Directions | Return all lines from the entries below in which the word "date" is present.

Study material |

========================================================================

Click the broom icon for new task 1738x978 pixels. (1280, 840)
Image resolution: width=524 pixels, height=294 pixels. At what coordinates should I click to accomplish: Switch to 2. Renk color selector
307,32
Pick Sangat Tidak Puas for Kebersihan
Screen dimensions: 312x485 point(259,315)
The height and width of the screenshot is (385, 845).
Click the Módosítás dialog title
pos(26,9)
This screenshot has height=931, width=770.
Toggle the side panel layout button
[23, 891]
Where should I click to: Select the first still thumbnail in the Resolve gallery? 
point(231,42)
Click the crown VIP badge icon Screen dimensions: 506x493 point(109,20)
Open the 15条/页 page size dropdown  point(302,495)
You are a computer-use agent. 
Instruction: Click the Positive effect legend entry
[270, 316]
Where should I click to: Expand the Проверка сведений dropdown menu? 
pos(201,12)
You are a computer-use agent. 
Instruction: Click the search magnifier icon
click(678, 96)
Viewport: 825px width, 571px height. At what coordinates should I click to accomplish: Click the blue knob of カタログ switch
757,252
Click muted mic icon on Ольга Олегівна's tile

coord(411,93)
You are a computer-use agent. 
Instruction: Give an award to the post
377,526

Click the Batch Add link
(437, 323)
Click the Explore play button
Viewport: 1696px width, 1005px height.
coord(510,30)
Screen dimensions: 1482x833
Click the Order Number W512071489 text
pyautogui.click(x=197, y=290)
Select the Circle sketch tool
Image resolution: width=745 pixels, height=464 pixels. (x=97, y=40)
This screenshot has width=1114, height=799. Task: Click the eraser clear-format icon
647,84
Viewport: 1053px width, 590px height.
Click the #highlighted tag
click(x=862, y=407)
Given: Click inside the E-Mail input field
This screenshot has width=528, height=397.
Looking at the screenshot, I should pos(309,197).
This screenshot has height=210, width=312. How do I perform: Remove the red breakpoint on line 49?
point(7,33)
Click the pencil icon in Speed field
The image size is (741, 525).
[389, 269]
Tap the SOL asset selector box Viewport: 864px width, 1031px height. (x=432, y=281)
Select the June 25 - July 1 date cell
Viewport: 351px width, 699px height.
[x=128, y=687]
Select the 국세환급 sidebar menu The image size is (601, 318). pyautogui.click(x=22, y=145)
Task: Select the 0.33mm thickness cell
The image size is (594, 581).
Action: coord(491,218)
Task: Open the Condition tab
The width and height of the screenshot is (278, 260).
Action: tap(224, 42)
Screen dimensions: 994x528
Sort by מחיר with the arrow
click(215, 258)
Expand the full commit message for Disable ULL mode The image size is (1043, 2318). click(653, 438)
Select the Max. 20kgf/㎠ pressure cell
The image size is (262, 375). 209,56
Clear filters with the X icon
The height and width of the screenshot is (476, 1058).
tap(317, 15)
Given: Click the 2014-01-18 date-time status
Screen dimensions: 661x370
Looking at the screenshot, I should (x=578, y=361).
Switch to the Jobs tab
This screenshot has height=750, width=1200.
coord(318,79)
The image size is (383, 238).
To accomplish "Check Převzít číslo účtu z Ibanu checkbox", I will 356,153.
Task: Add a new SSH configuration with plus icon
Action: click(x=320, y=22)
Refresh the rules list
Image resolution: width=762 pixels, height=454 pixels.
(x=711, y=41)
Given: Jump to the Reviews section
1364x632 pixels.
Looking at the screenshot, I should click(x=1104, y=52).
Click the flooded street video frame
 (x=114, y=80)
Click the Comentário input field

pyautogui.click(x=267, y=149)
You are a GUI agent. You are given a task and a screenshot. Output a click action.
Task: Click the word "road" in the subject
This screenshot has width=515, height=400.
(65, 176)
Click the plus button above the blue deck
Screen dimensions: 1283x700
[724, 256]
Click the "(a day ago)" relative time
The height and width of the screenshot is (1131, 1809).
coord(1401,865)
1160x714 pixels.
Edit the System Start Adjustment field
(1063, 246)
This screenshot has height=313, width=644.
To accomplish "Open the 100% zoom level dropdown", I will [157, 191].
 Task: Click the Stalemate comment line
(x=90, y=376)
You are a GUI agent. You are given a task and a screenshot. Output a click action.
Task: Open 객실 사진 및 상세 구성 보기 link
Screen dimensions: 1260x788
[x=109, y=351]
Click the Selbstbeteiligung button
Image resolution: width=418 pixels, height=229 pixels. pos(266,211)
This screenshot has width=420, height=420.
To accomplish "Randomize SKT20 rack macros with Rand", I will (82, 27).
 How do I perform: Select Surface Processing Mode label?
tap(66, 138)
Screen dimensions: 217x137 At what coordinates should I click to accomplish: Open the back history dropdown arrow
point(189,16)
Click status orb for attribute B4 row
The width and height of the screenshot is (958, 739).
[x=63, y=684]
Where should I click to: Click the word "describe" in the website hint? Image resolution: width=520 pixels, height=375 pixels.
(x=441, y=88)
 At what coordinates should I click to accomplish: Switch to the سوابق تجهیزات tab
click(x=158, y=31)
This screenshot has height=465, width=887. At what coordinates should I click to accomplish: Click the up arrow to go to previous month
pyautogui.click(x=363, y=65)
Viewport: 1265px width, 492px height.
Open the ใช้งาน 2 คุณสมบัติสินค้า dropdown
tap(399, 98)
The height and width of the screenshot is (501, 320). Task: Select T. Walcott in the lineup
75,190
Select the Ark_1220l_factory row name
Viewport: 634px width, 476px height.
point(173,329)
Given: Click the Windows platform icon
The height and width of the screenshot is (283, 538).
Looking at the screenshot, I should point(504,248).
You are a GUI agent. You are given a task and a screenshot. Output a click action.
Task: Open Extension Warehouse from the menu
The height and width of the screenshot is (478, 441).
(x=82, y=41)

========================================================================

Expected answer |
Select the June 25 - July 1 date cell
Given: Click the 2014-01-18 date-time status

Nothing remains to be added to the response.